§ **Documento**
%%
Il fenomeno del tofet è stato indagato anche recentemente non solo per quanto riguarda l’antropologia fisica, ma anche per quanto concerne quella culturale da Ignazio Buttitta, professore dell’ Università di Palermo, che, dopo un excursus ricco di argomentazioni, esclude il sacrificio cruento e conclude che: “La pratica fenicia […] esaminata, osservata come elemento di un più vasto sistema culturale, si presenta […] sotto diversa luce che, se non ci consegna a pieno le certezze in cui si riconoscevano i loro esecutori, si approssima più persuasivamente al loro orizzonte religioso e alle sue connesse pratiche rituali”.
Né, infine, sono da sottacere le implicazioni politiche riguardanti il supposto sacrificio dei bambini, implicazioni che intersecano con quelle storiche e ne condizionano il giudizio. Ad esempio, il desiderio di affermare la storicità degli avvenimenti narrati dalla Bibbia, oppure, viceversa, la condanna aprioristica del mondo semitico, che costituì la base della propaganda nazista.
%%
§ **Dati registrati**
%%
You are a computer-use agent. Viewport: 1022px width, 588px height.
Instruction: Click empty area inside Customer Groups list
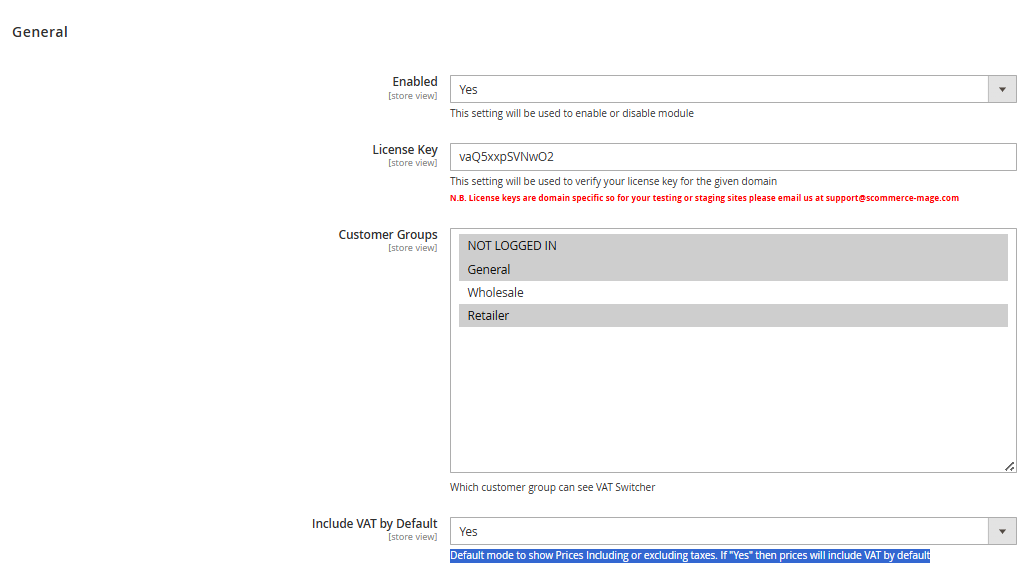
%%
§ **Obiettivo A**
Nel testo sul tofet, di quale università è professore Ignazio Buttitta?
§ **Obiettivo B**
Riscrivi il passo del testo sul tofet che va da "Né, infine, sono" fino a "della propaganda nazista.", mettendo "veridicità" al posto di "storicità".
§ **Obiettivo C**
Per favore, prosegui il testo sul tofet dopo la sua ultima frase.

§ **Risposta A**
Dell'Università di Palermo.

§ **Risposta B**
Né, infine, sono da sottacere le implicazioni politiche riguardanti il supposto sacrificio dei bambini, implicazioni che intersecano con quelle storiche e ne condizionano il giudizio. Ad esempio, il desiderio di affermare la veridicità degli avvenimenti narrati dalla Bibbia, oppure, viceversa, la condanna aprioristica del mondo semitico, che costituì la base della propaganda nazista.

§ **Risposta C**
Naturalmente, sono consapevole che, fino a ora, quanto offerto dalle indagini archeologiche e dalle indagini archeometriche dei resti rinvenuti non è di per sé né determinante né risolutivo per il problema, ma nessuno potrà negare che non lo sono neppure i dati forniti dalle fonti epigrafiche né da quelle letterarie, bibliche o classiche che siano, sulle quali grava anche il problema dell’interpretazione dei termini utilizzati. Il problema per il momento rimane apparentemente insoluto e io sono pronto e non avrò difficoltà ad accettare, se me lo si dimostrerà in modo convincente, che i Fenici e i Cartaginesi immolassero alcuni dei loro bambini. Resta il fatto che bisognerà anche spiegare perché tra i resti dei fanciulli, che taluno sostiene siano stati immolati, vi siano anche dei feti.
Voglio concludere con le parole che Andreas M. Steiner, Direttore della Rivista Archeo, ha recentemente dedicato al problema: […] Vent’anni fa, il grande studioso dell’universo fenicio Sabatino Moscati […] aveva dedicato al problema del sacrificio dei fanciulli cartaginesi una ricerca che oggi torna attualissima […]. Perché lo fece? Per amor di verità? Naturale. Quale verità? Quella scientifica, naturale. Ma lo fece anche, crediamo, perché non amava la “menzogna al potere” […]. E’ quasi inutile che aggiunga che io mi associo pienamente e che faccio mie queste parole.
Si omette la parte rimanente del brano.